SUPPLIED MATERIAL below:
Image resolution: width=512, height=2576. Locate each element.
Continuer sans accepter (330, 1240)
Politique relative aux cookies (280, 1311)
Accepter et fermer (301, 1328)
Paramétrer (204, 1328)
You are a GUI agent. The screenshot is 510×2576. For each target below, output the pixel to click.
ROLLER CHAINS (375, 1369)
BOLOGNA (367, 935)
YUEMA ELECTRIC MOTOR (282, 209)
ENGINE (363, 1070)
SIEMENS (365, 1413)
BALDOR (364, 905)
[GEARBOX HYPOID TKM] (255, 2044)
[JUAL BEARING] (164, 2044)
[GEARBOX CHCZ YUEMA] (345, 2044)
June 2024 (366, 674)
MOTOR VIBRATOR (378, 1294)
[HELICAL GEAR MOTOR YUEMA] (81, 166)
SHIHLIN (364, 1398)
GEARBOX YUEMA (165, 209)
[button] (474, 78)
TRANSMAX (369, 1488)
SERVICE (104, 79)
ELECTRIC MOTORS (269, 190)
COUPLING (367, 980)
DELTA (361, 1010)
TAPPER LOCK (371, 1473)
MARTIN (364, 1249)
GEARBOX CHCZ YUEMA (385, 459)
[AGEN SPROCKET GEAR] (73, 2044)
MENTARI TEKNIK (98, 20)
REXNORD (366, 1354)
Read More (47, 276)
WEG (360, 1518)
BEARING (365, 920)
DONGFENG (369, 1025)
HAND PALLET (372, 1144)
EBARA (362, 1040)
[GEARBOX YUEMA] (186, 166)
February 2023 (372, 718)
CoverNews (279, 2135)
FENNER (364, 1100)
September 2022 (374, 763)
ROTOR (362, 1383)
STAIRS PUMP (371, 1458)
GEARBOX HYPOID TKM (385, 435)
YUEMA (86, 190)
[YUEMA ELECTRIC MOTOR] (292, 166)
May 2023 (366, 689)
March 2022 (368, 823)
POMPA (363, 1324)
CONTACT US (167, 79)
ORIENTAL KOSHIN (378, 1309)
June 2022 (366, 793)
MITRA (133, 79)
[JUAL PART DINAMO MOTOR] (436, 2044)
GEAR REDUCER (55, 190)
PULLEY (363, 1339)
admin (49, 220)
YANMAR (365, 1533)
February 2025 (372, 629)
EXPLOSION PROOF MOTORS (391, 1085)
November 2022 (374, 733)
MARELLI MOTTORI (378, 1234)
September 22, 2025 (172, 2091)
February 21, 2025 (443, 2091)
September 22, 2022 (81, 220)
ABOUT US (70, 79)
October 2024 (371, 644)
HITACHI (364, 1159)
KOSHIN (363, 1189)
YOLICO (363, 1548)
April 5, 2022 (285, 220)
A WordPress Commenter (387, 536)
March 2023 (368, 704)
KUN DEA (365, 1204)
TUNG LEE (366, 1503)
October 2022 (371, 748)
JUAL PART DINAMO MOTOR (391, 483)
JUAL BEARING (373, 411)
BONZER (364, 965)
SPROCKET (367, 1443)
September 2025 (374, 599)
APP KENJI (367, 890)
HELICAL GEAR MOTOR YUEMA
End of SUPPLIED MATERIAL.
> [TASK TO CARRY OUT]:
Exact copies of all the records are required.

> [TASK RESPONSE]:
Image resolution: width=512, height=2576. Locate each element.
Continuer sans accepter (330, 1240)
Politique relative aux cookies (280, 1311)
Accepter et fermer (301, 1328)
Paramétrer (204, 1328)
You are a GUI agent. The screenshot is 510×2576. For each target below, output the pixel to click.
ROLLER CHAINS (375, 1369)
BOLOGNA (367, 935)
YUEMA ELECTRIC MOTOR (282, 209)
ENGINE (363, 1070)
SIEMENS (365, 1413)
BALDOR (364, 905)
[GEARBOX HYPOID TKM] (255, 2044)
[JUAL BEARING] (164, 2044)
[GEARBOX CHCZ YUEMA] (345, 2044)
June 2024 (366, 674)
MOTOR VIBRATOR (378, 1294)
[HELICAL GEAR MOTOR YUEMA] (81, 166)
SHIHLIN (364, 1398)
GEARBOX YUEMA (165, 209)
[button] (474, 78)
TRANSMAX (369, 1488)
SERVICE (104, 79)
ELECTRIC MOTORS (269, 190)
COUPLING (367, 980)
DELTA (361, 1010)
TAPPER LOCK (371, 1473)
MARTIN (364, 1249)
GEARBOX CHCZ YUEMA (385, 459)
[AGEN SPROCKET GEAR] (73, 2044)
MENTARI TEKNIK (98, 20)
REXNORD (366, 1354)
Read More (47, 276)
WEG (360, 1518)
BEARING (365, 920)
DONGFENG (369, 1025)
HAND PALLET (372, 1144)
EBARA (362, 1040)
[GEARBOX YUEMA] (186, 166)
February 2023 (372, 718)
CoverNews (279, 2135)
FENNER (364, 1100)
September 2022 (374, 763)
ROTOR (362, 1383)
STAIRS PUMP (371, 1458)
GEARBOX HYPOID TKM (385, 435)
YUEMA (86, 190)
[YUEMA ELECTRIC MOTOR] (292, 166)
May 2023 (366, 689)
March 2022 (368, 823)
POMPA (363, 1324)
CONTACT US (167, 79)
ORIENTAL KOSHIN (378, 1309)
June 2022 (366, 793)
MITRA (133, 79)
[JUAL PART DINAMO MOTOR] (436, 2044)
GEAR REDUCER (55, 190)
PULLEY (363, 1339)
admin (49, 220)
YANMAR (365, 1533)
February 2025 (372, 629)
EXPLOSION PROOF MOTORS (391, 1085)
November 2022 (374, 733)
MARELLI MOTTORI (378, 1234)
September 22, 2025 (172, 2091)
February 21, 2025 (443, 2091)
September 22, 2022 (81, 220)
ABOUT US (70, 79)
October 2024 (371, 644)
HITACHI (364, 1159)
KOSHIN (363, 1189)
YOLICO (363, 1548)
April 5, 2022 (285, 220)
A WordPress Commenter (387, 536)
March 2023 (368, 704)
KUN DEA (365, 1204)
TUNG LEE (366, 1503)
October 2022 (371, 748)
JUAL PART DINAMO MOTOR (391, 483)
JUAL BEARING (373, 411)
BONZER (364, 965)
SPROCKET (367, 1443)
September 2025 (374, 599)
APP KENJI (367, 890)
HELICAL GEAR MOTOR YUEMA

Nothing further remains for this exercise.